Safety and Pharmacokinetics Study of a New Drug for Type 2 Diabetes

Healthy Clinical Trial

Official title:

A Double-Blind, Placebo-Controlled, Randomised, Two Part Study of the Safety and Pharmacokinetics of GMC-252 in A) Healthy Male Subjects, Including a Comparison of GMC-252 Dosing in the Fed and Fasted States ,and B) in Subjects With Type 2 Diabetes Mellitus

Clinical Trial Details — Status: Terminated

Administrative data

• NCT number: NCT02686281
• Other study ID #: GMC-252-1.02
• Status: Terminated
• Phase: Phase 1
• First received: February 10, 2016
• Last updated: April 18, 2016
• Start date: September 2012
• Est. completion date: April 2014

Study information

• Verified date: April 2016
• Source: Genmedica Therapeutics S.L.
• Contact: n/a
• Is FDA regulated: No
• Health authority: United Kingdom: Medicines and Healthcare Products Regulatory Agency
• Study type: Interventional

Clinical Trial Summary

The purpose of this study is to determine the toxicity, tolerability and safety of single ascending doses of GMC-252-L-Lysine Salt in healthy male subjects.

Recruitment information / eligibility

• Status: Terminated
• Enrollment: 19
• Est. completion date: April 2014
• Est. primary completion date: July 2013
• Accepts healthy volunteers: Accepts Healthy Volunteers
• Gender: Male
• Age group: 18 Years to 55 Years

Eligibility

Inclusion Criteria:

• Body Mass Index (BMI) within the range of 18-35 kg/m2 inclusive. BMI = Body weight (kg) / [Height (m)]2.

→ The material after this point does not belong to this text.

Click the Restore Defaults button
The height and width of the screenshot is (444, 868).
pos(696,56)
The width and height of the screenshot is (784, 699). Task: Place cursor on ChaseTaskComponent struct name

• Diet: Able to eat standard food, no vegetarians.

• Compliance: Understood and was willing, able and likely to comply with all study procedures and restrictions.

• Consent: Demonstrated understanding of the study and willingness to participate as evidenced by voluntary written informed consent and had received a signed and dated copy of the Informed Consent Form.

• Had no known hypersensitivity to diflunisal, NAC (N-acetylcysteine) or other non-steroidal anti-inflammatory drugs (NSAIDs).

• Had no known peptic ulcer diseases.

• Had an estimated creatinine (CREA) clearance = 50 mL/min (Creatinine clearance was calculated from the serum CREA value using the Cockroft & Gault formula).

• Had no history of heart failure or uncontrolled hypertension or other known overt cardiovascular disease.

• Had no history of 'Aspirin Triad' (chronic rhinosinusitis with polyps, severe asthma and intolerance to aspirin or other NSAIDs).

• Had no marked abnormality of liver tests before entry into the study.

• Male subject willing to use an effective method of contraception, if applicable (unless anatomically sterile or where abstaining from sexual intercourse was in line with the preferred and usual lifestyle of the subject) from Day 1 until 3 months afterwards.

• Subject with no clinically significant abnormal serum biochemistry, haematology and urine examination values at the Screening Visit.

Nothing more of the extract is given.